I don’t think so. Here are the successive differences between the red and blue curves, for N=2 through N=2048:

0.5, 0.5001935, 0.49465728, 0.49561906, 0.50111556, 0.5011015, 0.49634743, 0.49349594, 0.5049672, 0.5029931, 0.49814177

Brian, no, all I meant to point out is that ln(N) =ln(2)*log_2(N).

Sorry for the confusion, Barry. I guess two messages that both include the phrase “just to be clear” are almost certain to be muddled.

I do understand your observation that the number of rounds needed to find the maximum looks *approximately* like ln(N). But I believe that’s a coincidence, that the correct expression is H(N) - 1/2. This is close to ln(N) simply because 1/2 is close to γ.

Just to be clear, the reasoning goes as follows. JeffE, in the second comment above, explains where H(N) comes from. The -1/2 term comes from Mario Klingemann’s optimization: When only two students are left standing, it doesn’t take H(2)=1.5 rounds to identify the larger number. Instead, the N=2 game is over in a single round, no matter what the initial random choice.

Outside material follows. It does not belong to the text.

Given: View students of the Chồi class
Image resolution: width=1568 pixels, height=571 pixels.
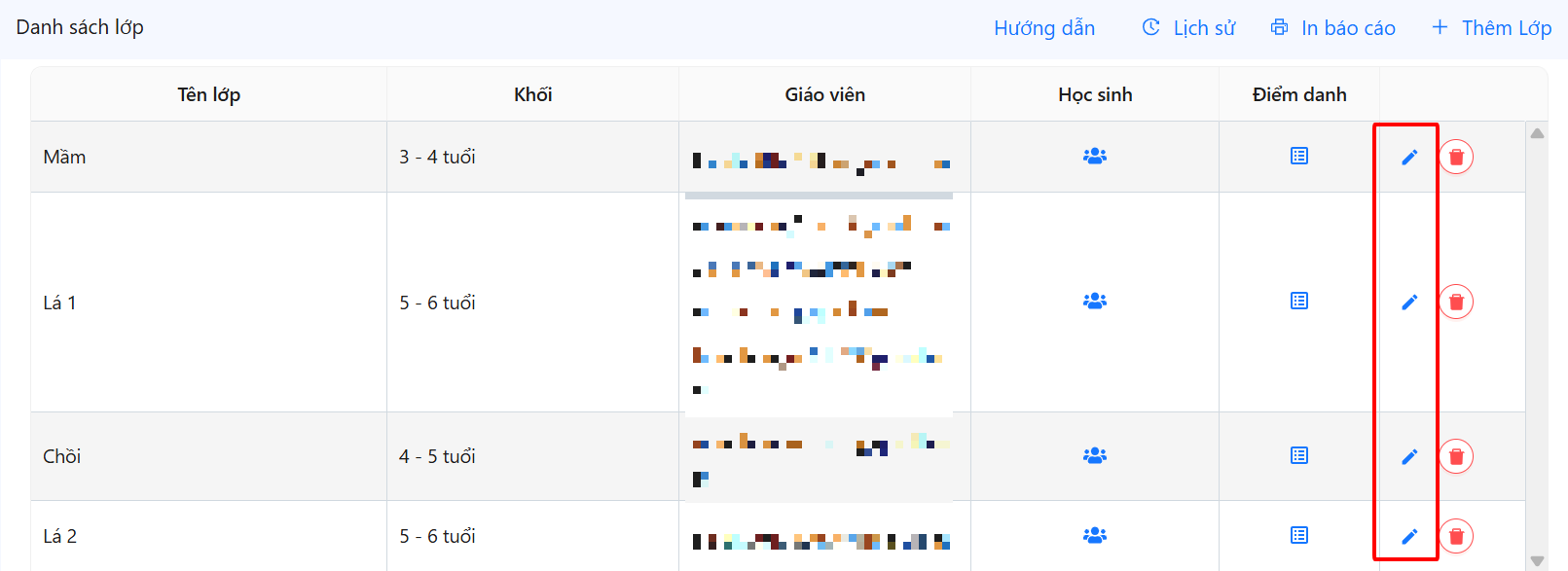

In my buggy version, the N=2 case takes 1 + 1/2 + 1/4 + … = 2 rounds.

Brian, I clearly didn’t make my point as clearly as I thought! I wasn’t concerned with the small difference between H(N) and ln(N), or with the small difference between your buggy algorithm and Klingemann’s optimization. I just wanted to point out something I think got overlooked: There is a *big* difference between what you expected the expected running time to be for an outcry algorithm and what the run time actually is.

In the original post, you gave a perfectly sensible, intuitive explanation why the expected run time should be lg(N) (using “lg” for “log base 2″), namely that each step cuts things in half on average. But in fact the expected run time is closer to ln(N), which is smaller by a *multiplicative* factor of ln(2) = 0.69. In other words, the outcry algorithm, whether buggy or not, runs about 30% faster than the parallel “tournament tree” algorithm described in the second paragraph of the post.

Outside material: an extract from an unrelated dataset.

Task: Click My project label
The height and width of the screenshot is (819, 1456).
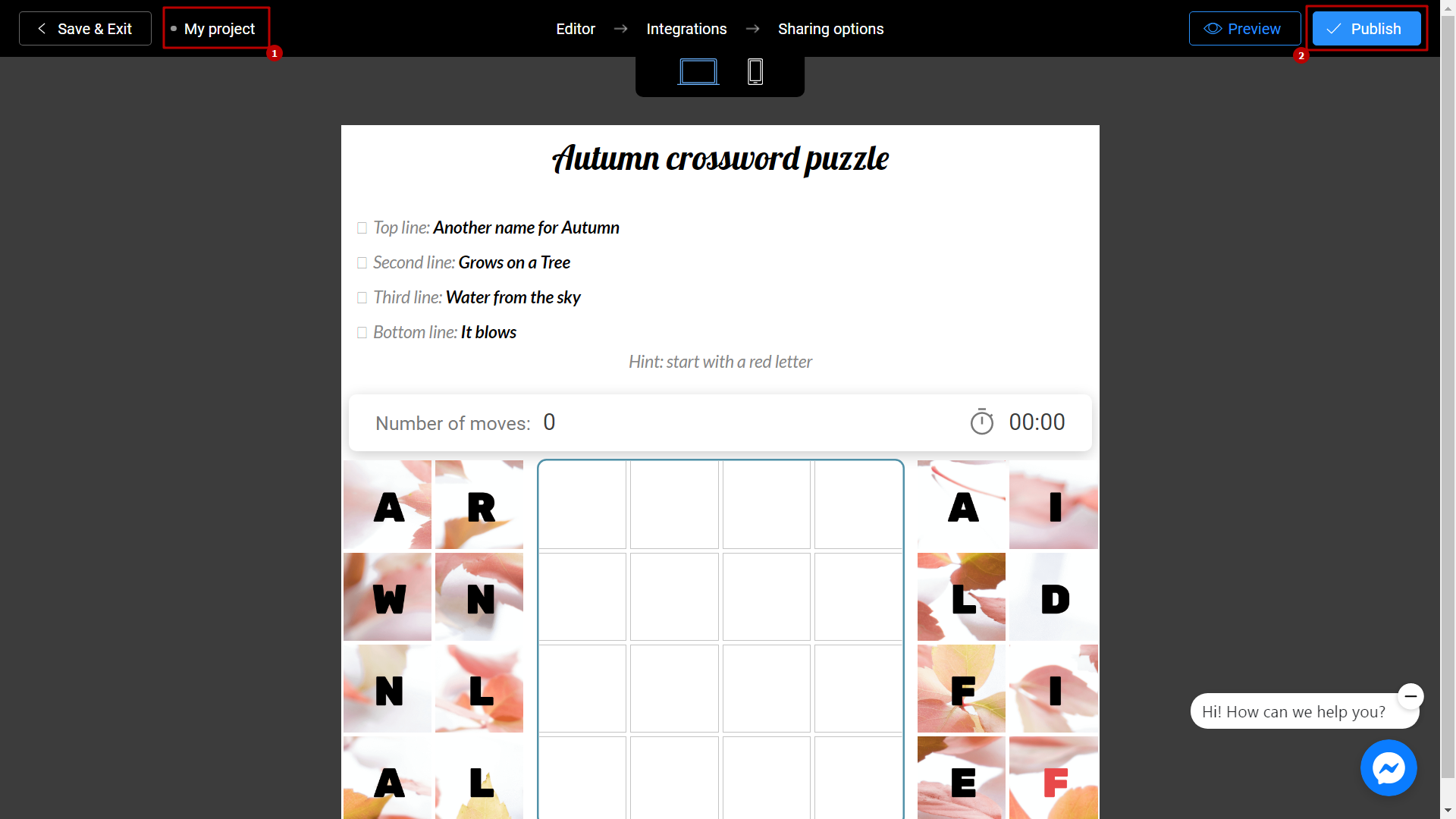Action: coord(219,28)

So I meant to raise an implicit question: What’s wrong with your perfectly sensible, intuitive explanation for a lg(N) run time?

Barry:

It’s not enough that I make all the mistakes around here? I have to diagnose and explicate them as well?

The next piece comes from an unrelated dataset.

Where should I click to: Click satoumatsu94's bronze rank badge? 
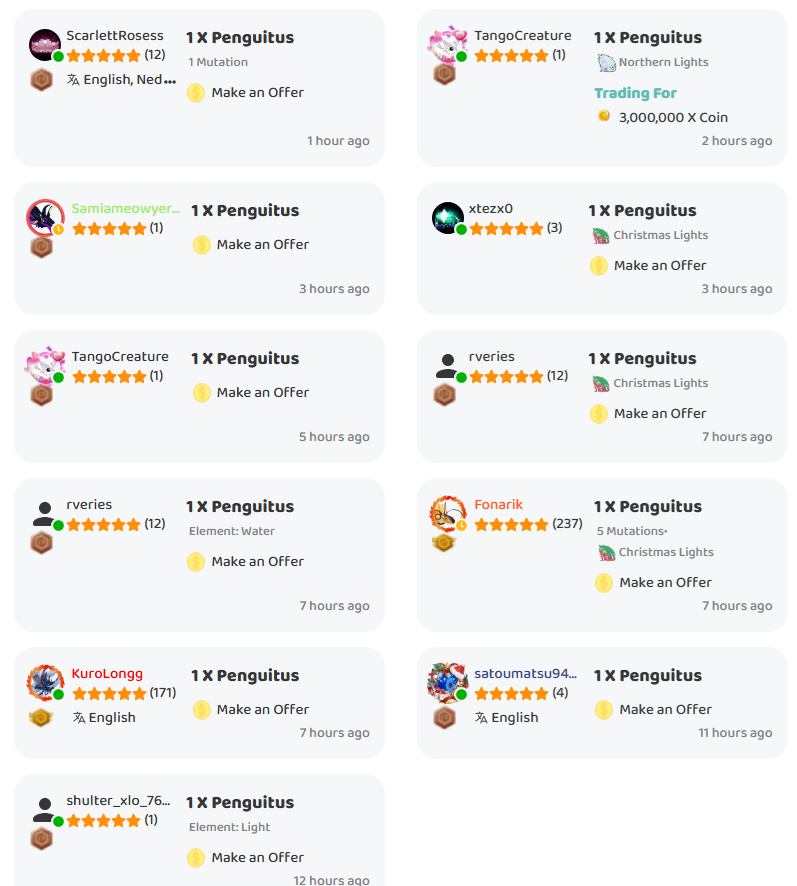click(443, 717)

I’m working on it. But I’m busy. I still have a day job. I could use a little help. So let me throw the question back at you.

Suppose I ask you to choose

nnumbers uniformly at random from the interval [0,1) and calculate their product. You reason that the numbers will have an average value of 1/2, and so the expectation value of the product is 1/2^n.Now I suggest a slightly different procedure. Again you select a number uniformly at random from the interval [0,1). The selected number — call it

p— partitions the interval into two subintervals, [0,p) and [p,1). Choose one of these subintervals at random and select a newpfrom this range. Repeatntimes and calculate the product of the successivep‘s. Again each interval is “on average” bisected, but the expected value of the product is not 1/2^n? What is it?See also the broken-stick problem.

Well the spam screening confused me for a little while…lol

Excellent your solutions seems to be a lot better and easier to understand.